AIM:
Reproduce the following items word for word, omitting the pictures.

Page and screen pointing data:
=====

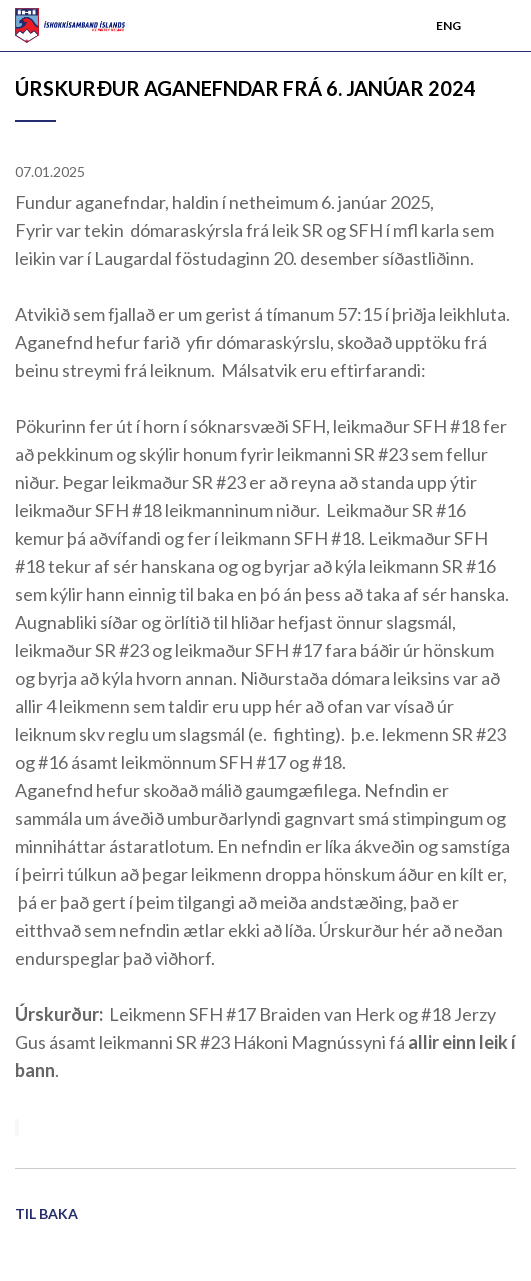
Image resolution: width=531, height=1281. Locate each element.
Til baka (46, 1213)
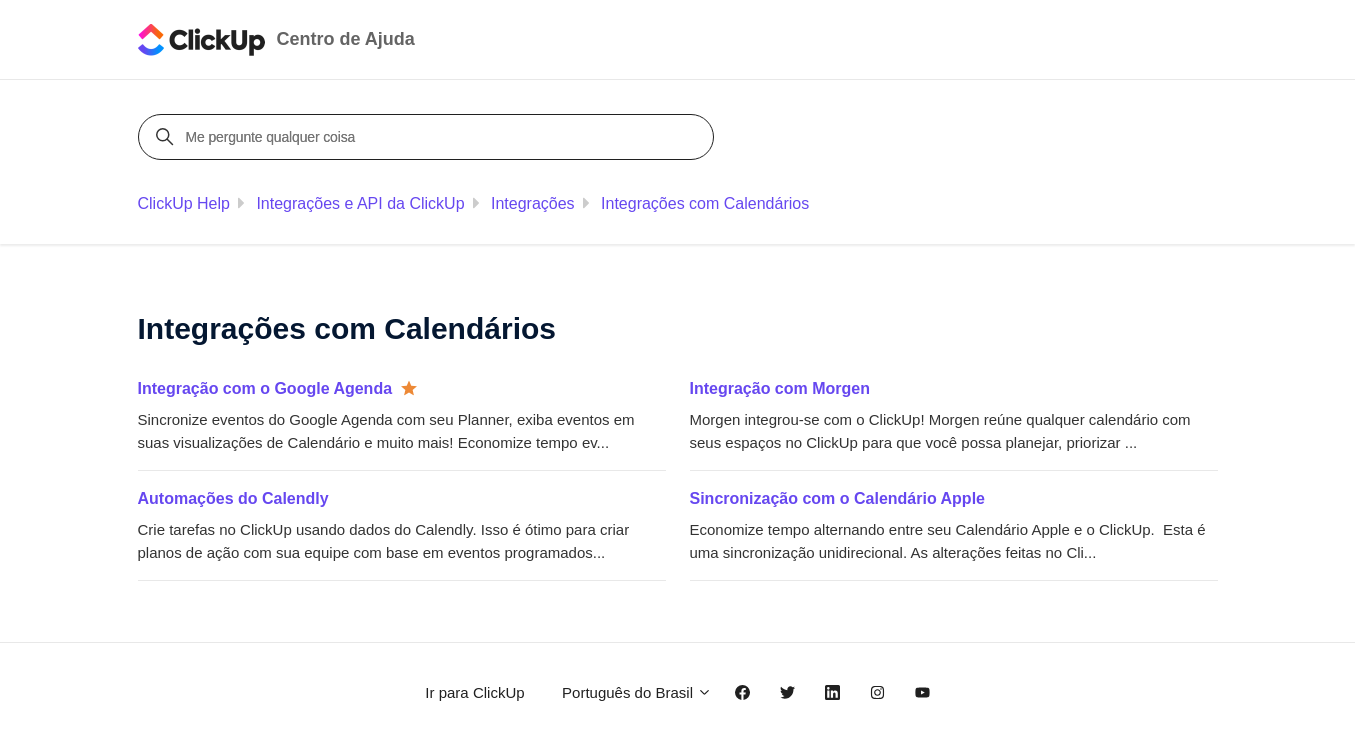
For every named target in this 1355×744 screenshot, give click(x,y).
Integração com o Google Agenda (265, 388)
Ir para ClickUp (474, 692)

=====

WRITTEN SOLUTION:
Image resolution: width=531, height=1281. Locate each element.
Til baka (46, 1213)
For every named target in this 1355×744 screenshot, give click(x,y).
Integração com o Google Agenda (265, 388)
Ir para ClickUp (474, 692)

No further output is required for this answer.